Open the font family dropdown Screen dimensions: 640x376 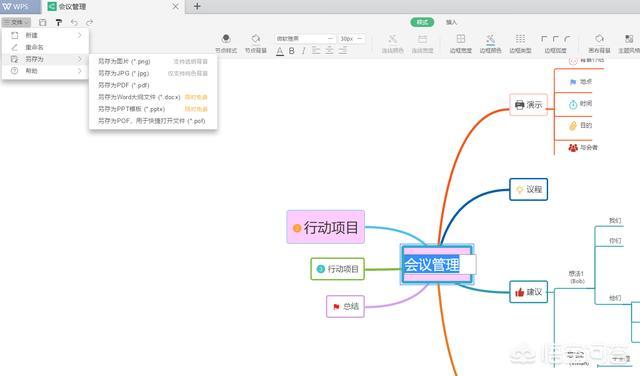click(x=305, y=38)
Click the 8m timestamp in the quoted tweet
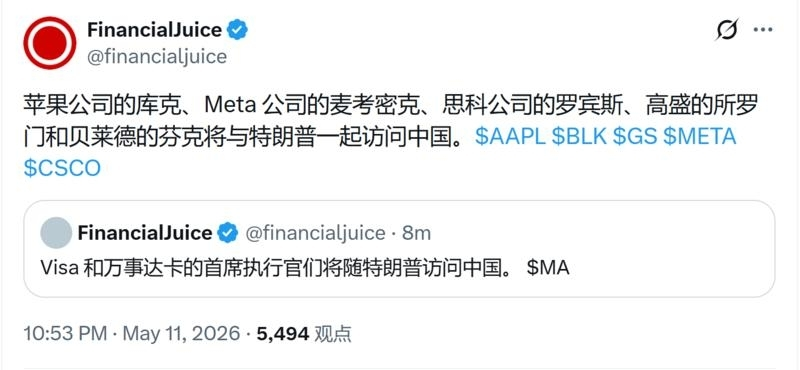The height and width of the screenshot is (370, 800). [x=416, y=233]
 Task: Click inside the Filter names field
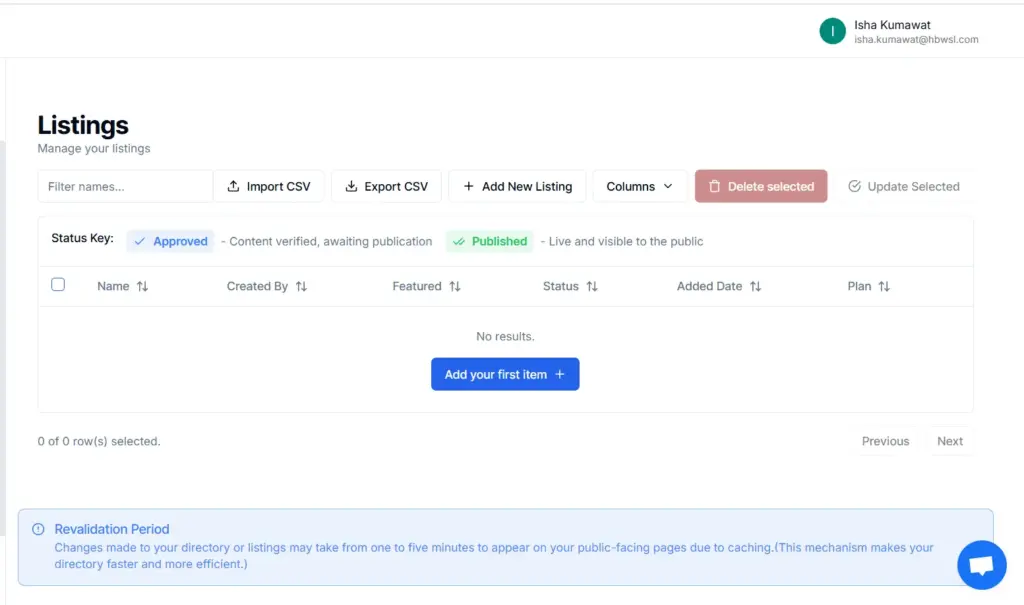124,186
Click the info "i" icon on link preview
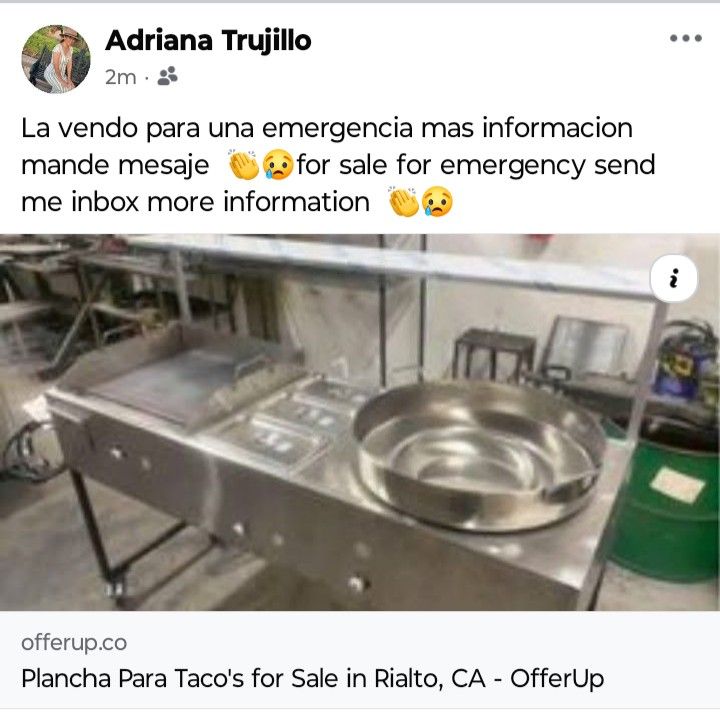 (674, 278)
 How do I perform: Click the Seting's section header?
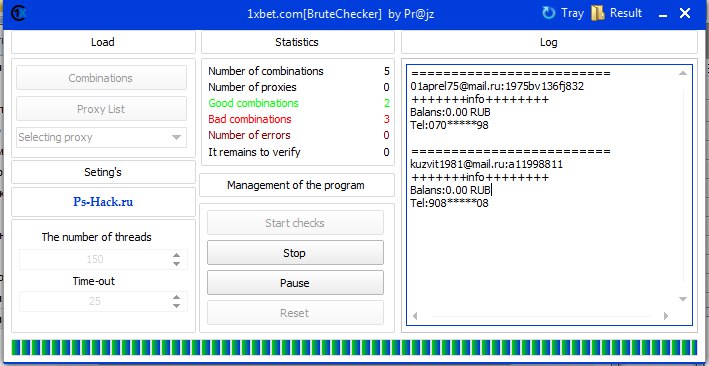point(103,172)
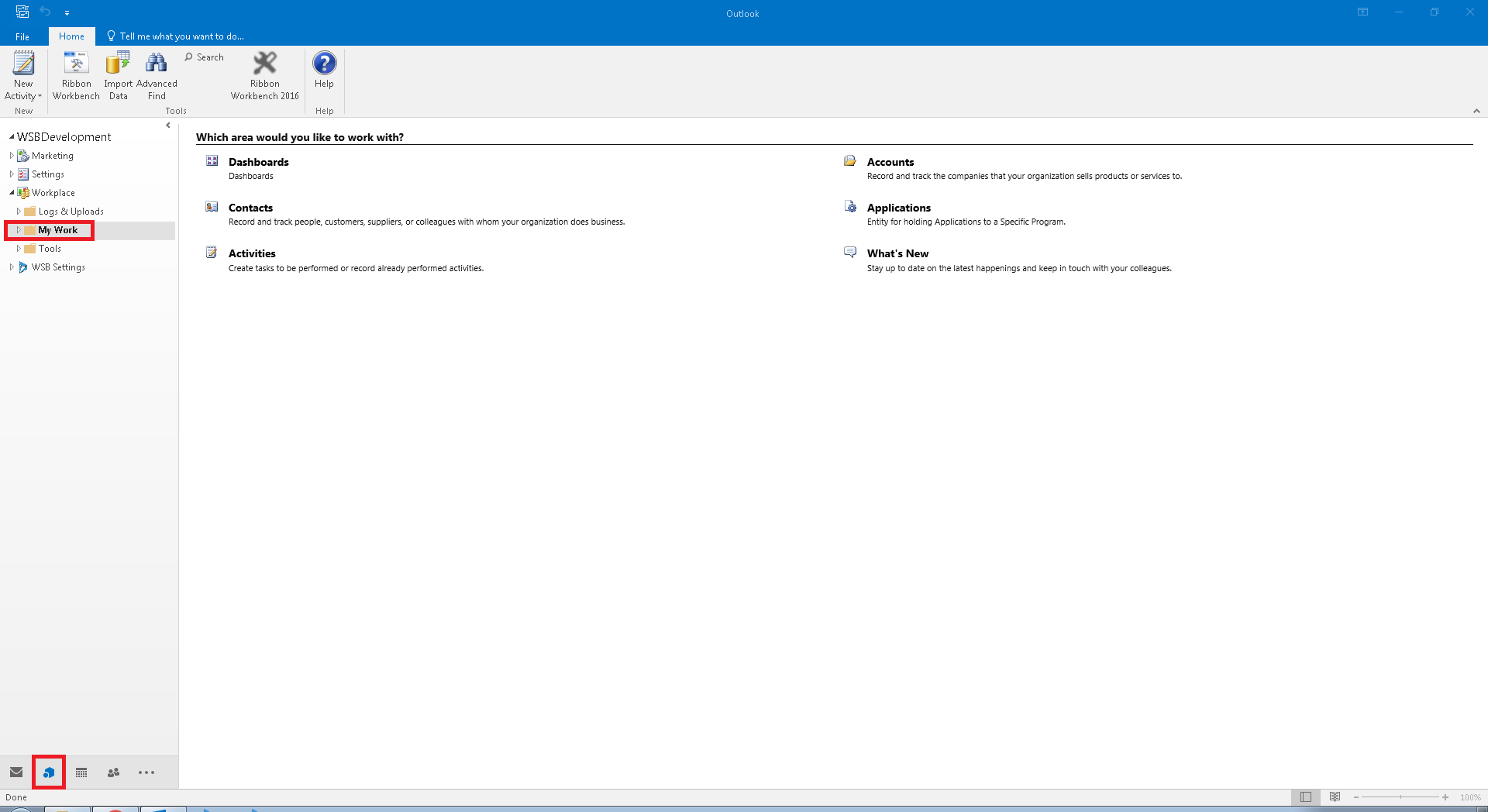This screenshot has height=812, width=1488.
Task: Switch to Normal view in status bar
Action: 1306,797
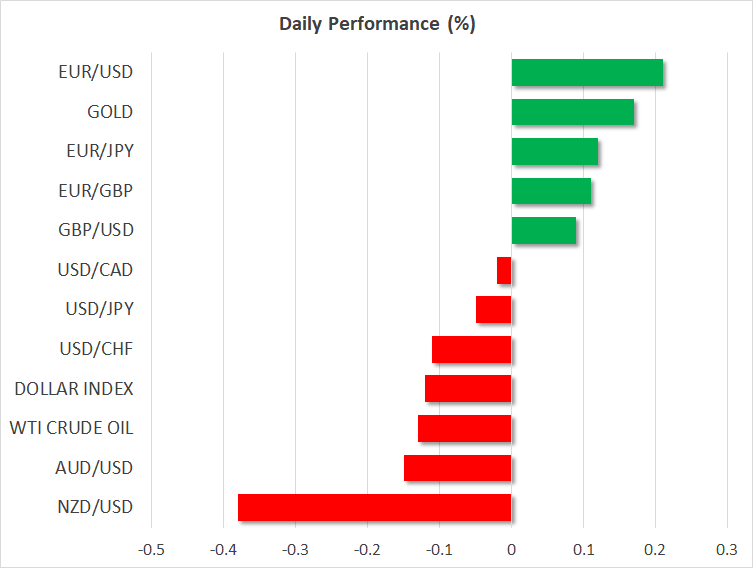Click the WTI CRUDE OIL bar
This screenshot has width=753, height=568.
click(x=464, y=428)
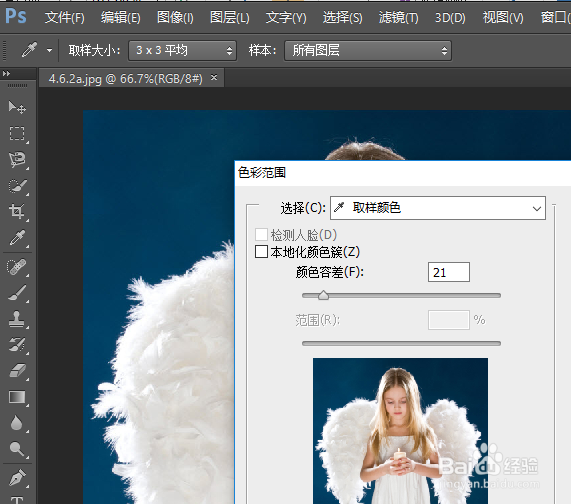
Task: Enable 本地化颜色簇 checkbox
Action: point(261,252)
# # #
YOUR OBJECTIVE:
From the line containing "Task: Click inside the Filter names field" through the last line of the material above, write out each line exactly, leaving aside all pictures.

RESULT:
 Task: Click inside the Filter names field
124,186
Click the info "i" icon on link preview
 (674, 278)
 How do I perform: Click the Seting's section header?
point(103,172)
This screenshot has height=812, width=1488.
Task: Switch to Normal view in status bar
Action: 1306,797
Click the WTI CRUDE OIL bar
This screenshot has width=753, height=568.
click(x=464, y=428)
Task: Enable 本地化颜色簇 checkbox
Action: point(261,252)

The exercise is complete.